The notion of a fully integrated operating environment in process industries is like apple pie and Mom: Everybody is for it.
But real-world efforts at integration have given engineers and business leaders reason to view it as a promise that’s too good to be true. Integration of disparate business, production systems and field assets has been so complex that most integration projects have extended only as far as a limited set of fieldbus technologies or loosely connected applications. Functionality and business value are limited; maintenance difficulties and disappointment are not.
But there are a number of technology applications that now make true integration a possibility. When pulled together into a working platform, the familiar DCS evolves into something that ARC Advisory Group refers to as CPAS: Collaborative Process Automation Systems.
CPAS isn’t a really a category of controls that you can shop for and implement. Not yet, anyway. Rather, it’s what the current crop of process control platforms would be if they were successful at integrating all data and functional silos into a single workflow environment –allowing operators, engineers and managers to work in a single system. And allowing plant assets and field assets to be managed through a single interface – on-site or centrally, and even if the assets were made by dozens of manufacturers and installed at different times.
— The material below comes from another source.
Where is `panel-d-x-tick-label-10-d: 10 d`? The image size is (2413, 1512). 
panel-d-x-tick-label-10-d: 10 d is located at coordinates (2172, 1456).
In a 2002 report, ARC indicated “that the problems [to achieve this state] were not insurmountable, nor were they technology-constrained. In fact, most of the functionality required had already been developed with much of it commercially available – just not from a single automation supplier.”
Since then, at least some of the major automation suppliers have taken up the challenge to bring these possibilities together in next-generation DCS platforms. Doing so has meant bringing together at least 6 core technologies, (but these would occupy an entire post in and of themselves).
The point is that meaningful integration used to be a fantasy. Today it’s becoming reality. Do you think it’s still a fantasy, or do you see advances in control systems that make true integration a real possibility?